- [Action item]: Write out the listing below exactly, beginning at its first line and ending with the line that contains "Task: Select the 结果 1 tab".

- [Available records]:
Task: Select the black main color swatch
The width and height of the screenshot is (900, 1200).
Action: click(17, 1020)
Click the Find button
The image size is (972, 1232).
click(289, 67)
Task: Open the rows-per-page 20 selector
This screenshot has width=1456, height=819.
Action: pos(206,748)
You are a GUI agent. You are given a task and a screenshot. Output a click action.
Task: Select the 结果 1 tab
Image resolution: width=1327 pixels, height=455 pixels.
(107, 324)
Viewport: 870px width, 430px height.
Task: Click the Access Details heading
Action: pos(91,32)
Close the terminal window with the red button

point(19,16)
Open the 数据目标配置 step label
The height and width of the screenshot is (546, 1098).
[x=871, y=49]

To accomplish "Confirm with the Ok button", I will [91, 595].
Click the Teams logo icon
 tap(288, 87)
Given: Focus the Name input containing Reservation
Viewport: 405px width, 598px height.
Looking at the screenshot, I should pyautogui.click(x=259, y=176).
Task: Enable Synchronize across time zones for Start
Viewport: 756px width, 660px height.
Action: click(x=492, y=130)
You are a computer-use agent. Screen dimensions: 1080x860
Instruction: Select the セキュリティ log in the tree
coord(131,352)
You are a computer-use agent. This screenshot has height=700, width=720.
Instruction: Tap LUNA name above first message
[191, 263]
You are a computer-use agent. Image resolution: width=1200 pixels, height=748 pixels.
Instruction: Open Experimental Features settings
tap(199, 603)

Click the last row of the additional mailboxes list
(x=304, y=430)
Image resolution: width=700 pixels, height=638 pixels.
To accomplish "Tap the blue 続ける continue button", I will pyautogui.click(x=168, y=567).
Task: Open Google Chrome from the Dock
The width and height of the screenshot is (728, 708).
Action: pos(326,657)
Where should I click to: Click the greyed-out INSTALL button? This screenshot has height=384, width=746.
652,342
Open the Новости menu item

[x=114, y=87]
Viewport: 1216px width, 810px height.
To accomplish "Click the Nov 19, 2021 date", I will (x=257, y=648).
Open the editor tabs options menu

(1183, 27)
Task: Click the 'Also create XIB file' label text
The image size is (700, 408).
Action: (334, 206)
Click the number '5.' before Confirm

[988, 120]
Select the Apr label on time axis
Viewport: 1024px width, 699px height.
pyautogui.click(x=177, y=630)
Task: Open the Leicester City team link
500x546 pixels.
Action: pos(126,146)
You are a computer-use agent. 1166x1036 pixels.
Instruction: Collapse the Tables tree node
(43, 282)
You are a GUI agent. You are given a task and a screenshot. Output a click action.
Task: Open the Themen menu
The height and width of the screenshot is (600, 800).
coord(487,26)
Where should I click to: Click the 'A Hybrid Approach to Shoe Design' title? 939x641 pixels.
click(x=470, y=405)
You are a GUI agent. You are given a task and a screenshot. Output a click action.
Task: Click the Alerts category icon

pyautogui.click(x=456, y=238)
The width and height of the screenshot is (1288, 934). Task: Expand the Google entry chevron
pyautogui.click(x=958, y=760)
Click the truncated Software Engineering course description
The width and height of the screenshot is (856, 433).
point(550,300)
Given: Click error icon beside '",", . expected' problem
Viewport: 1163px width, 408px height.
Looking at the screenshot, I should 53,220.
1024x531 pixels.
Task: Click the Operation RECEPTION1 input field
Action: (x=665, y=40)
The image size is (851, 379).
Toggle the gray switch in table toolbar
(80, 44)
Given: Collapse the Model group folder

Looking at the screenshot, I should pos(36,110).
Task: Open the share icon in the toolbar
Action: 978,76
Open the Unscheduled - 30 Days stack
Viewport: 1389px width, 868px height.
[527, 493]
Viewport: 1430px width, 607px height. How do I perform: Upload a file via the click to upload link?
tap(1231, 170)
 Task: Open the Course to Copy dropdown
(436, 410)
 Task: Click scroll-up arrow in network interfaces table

- [Expected output]:
Task: Select the black main color swatch
The width and height of the screenshot is (900, 1200).
Action: click(17, 1020)
Click the Find button
The image size is (972, 1232).
click(289, 67)
Task: Open the rows-per-page 20 selector
This screenshot has width=1456, height=819.
Action: pos(206,748)
You are a GUI agent. You are given a task and a screenshot. Output a click action.
Task: Select the 结果 1 tab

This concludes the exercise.